Opinión

Reforma financiera aprobada: campesinos e indígenas excluidos

10 febrero 2014 4:15 Última actualización 17 septiembre 2013 5:10

 
Isabel Cruz Hernández
 
 
FIRA Y Financiera Rural son las dos bancas de desarrollo que financian al campo en México. Sólo que FIRA es 5 a 6 veces más grande en patrimonio y volumen de financiamiento y opera exclusivamente en el segundo piso, mientras la financiera opera en el primer y segundo pisos, y no tiene el estatus de Sociedad Nacional de Crédito. La “banca” (legalmente es un conjunto de fideicomisos) más importante es FIRA y un análisis de su funcionamiento nos permite concluir la imperiosa necesidad de una Reforma financiera rural a fondo que cambie el actual estado de desigualdad en el acceso al crédito. (Ver graficas y datos en http://subsidiosalcampo.org.mx/analiza/padrones/fira/)
 
 
FIRA clasifica a sus clientes en tres tipos de productores: PD1 (45%), PD2 (51%) y PD3 (4%), en teoría corresponde a pequeños, medianos y grandes. Los PD3 los grandes agricultores privados y sus agro-empresas concentran 60% del financiamiento; mientras que el inmenso grupo de los PD1 sólo 19% del mismo.
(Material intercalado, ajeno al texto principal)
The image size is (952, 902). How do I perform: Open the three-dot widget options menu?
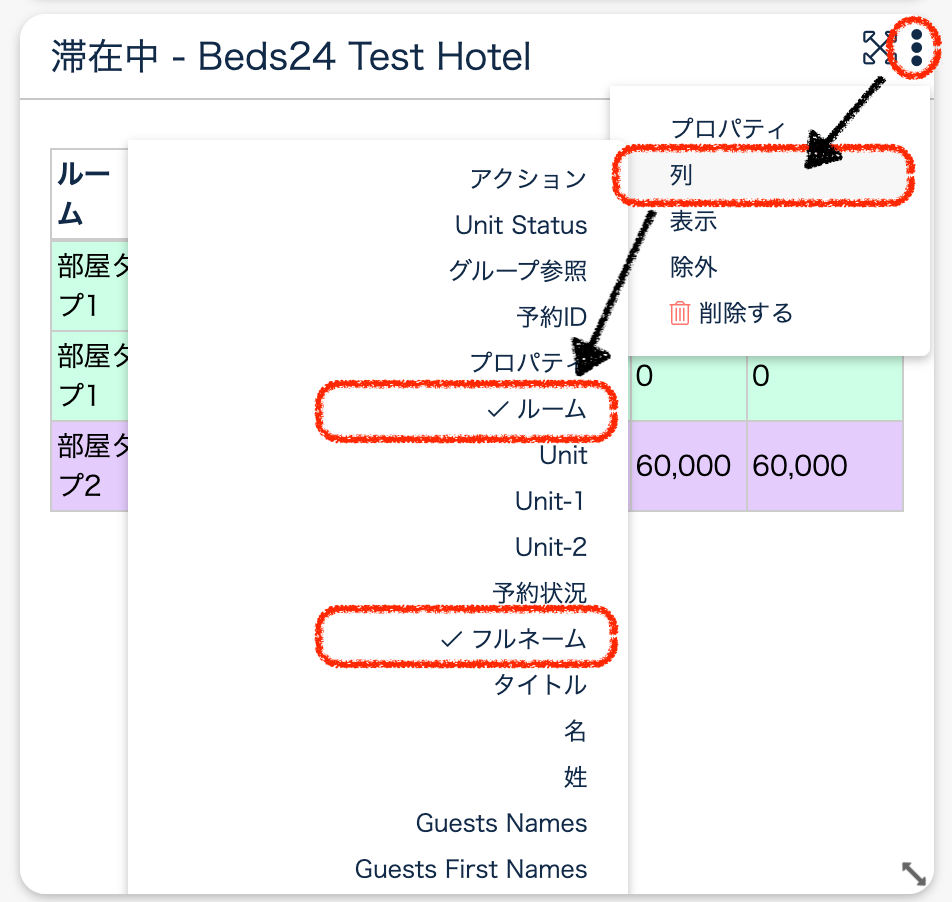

Este dato es revelador de la amplia desigualdad y concentración del crédito, resultado de políticas que durante 60 años han favorecido a la banca privada y a los intermediarios financieros privados sofoles y sofomes (de las agroempresas nacionales y trasnacionales) como canales de distribución del crédito.
 
 
Las gráficas mostradas por FUNDAR  nos muestran cómo la mayor parte de presupuesto disponible por esta banca de desarrollo se concentra en los que más tienen. Un análisis más detallado de los PD1 muestra que no necesariamente  son la “base de la pirámide” como se podría pensar, sino el sector intermedio con capacidad de ofrecer garantías materiales. La clasificación de los PD1 corresponde a ingresos anuales de hasta 180 mil pesos; en contraste, la mayoría de pequeños productores tienen menos de 5 has e ingresos entre 20, 30 y 50 mil pesos anuales. Nos daremos cuenta que los campesinos e indígenas ni siquiera son parte de los PD1 atendidos por FIRA(!). Conclusión, los pobres rurales no son productivos ni prioritarios según las políticas públicas para el campo, son sujetos de transferencias, no de inversiones productivas.
 
 
La reciente Reforma financiera también es reveladora de cómo visualiza el gobierno a los campesinos. La gran palanca para detonar el crédito en esta amplia Reforma financiera es la facilidad para que los bancos hagan uso de las garantías de los deudores que no paguen y la flexibilidad de gestión a la banca de desarrollo. Esta reforma supone que los deudores tienen garantías embargables y con valor comercial. Pero el 80% de las 5.5 millones de unidades de producción del país tienen 5 has o menos de superficie, la mayoría no embargable (tenencia social de la tierra) y sus bajos ingresos y pobreza significa también que no tienen garantías reales (hipotecas, activos) que ofrecer. Por tanto, esa reforma financiera, no logrará detonar crédito productivo para una agricultura que produce todavía a pesar del diezmado desarrollo, 40% de los alimentos que se producen en el país y la mayor parte del empleo rural. La financiera rural según esta reforma “podrán otorgar créditos considerando integralmente sólo la viabilidad del crédito con lo adecuado y suficiente de las garantías” (Art.65 Ley de Instituciones de crédito y Art. 11 de la Ley Orgánica de la FR), a pesar de su mandato social. Ergo, los campesinos pobres sin garantías reales no tendrán acceso.
 
 
Una reforma financiera que impacte debería: eliminar las asimetrías funcionales entre Fira y Financiera Rural; crear un sistema de garantías rurales, fomentar la creación y consolidación de intermediarios financieros de los productores y alinear políticas públicas de fomento.